# How to map the eigenvectors of a superoperator into the corresponding operators?

The set of linear operators acting on a $$d$$ dimensional Hilbert space, $$H$$ form a vector space, called operator space $$\mathcal{L}(H)$$. Elements of operator space are $$d \times d$$ matrices. Now the set of linear operators on the operator space, $$\mathcal{L}(\mathcal{L}(H))$$ form another vector space of dimension $$d^4$$. Elements of this space are called superoperators. Superoperators are $$d^2 \times d^2$$ matrices. Their eigenvectors form independent directions in the operator space and should form a complete basis if full rank.

My question is, how do I map these eigenvectors which are $$d^2 \times 1$$ column vectors to $$d \times d$$ matrices? (Since Operator space is a space of $$d\times d$$ matrices. Intuitively, there is a correspondence.)
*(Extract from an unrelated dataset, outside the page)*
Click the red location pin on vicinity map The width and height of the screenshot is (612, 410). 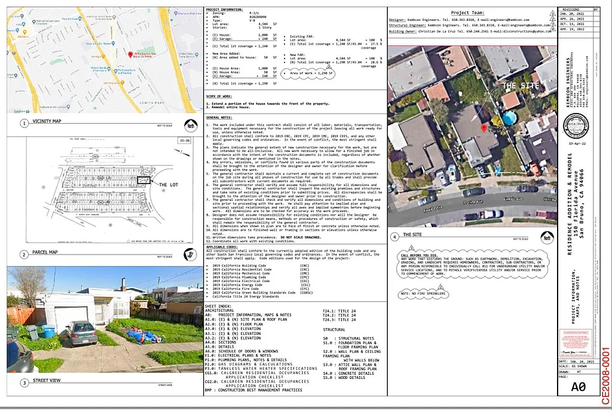(x=130, y=54)
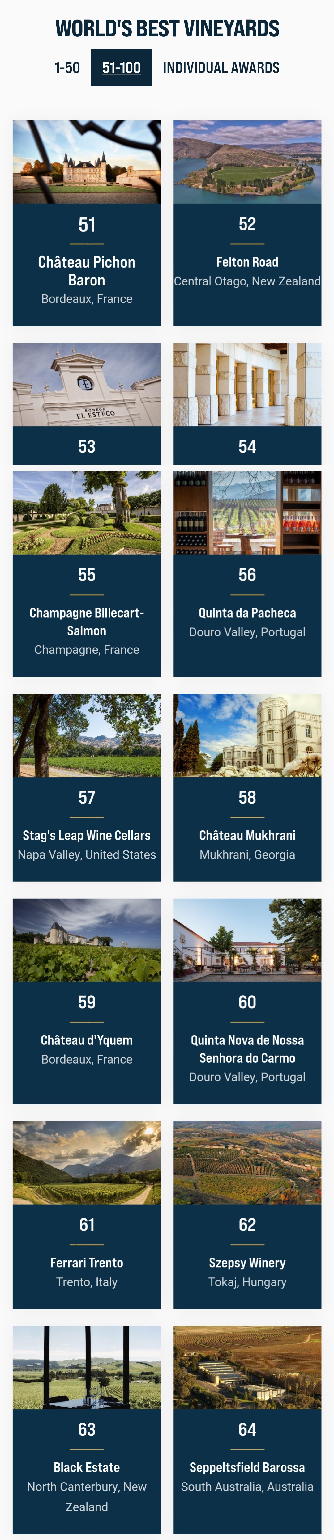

• An eigenvector of a superoperator is a linear operator (a $d\times d$ matrix) Jun 14, 2021 at 6:32
• Superoperator is a $d^2 \times d^2$ matrix. When you find eigenvectors, you get $d^2 \times 1$ column vectors. How to transform them to $d \times d$ matrices? Jun 14, 2021 at 6:45

A super-operator is a linear operator on $$\mathcal L(\mathcal H)$$. Its eigenvectors are elements of $$\mathcal L(H)$$. If you want to use matrix algebra, you have to pick a basis for $$\mathcal L(H)$$, compute the matrix of the superoperator in this basis, then diagonalise it. The $$d^2\times 1$$ eigenvectors you find actually represent elements of $$\mathcal L(H)$$ using the basis you chose earlier.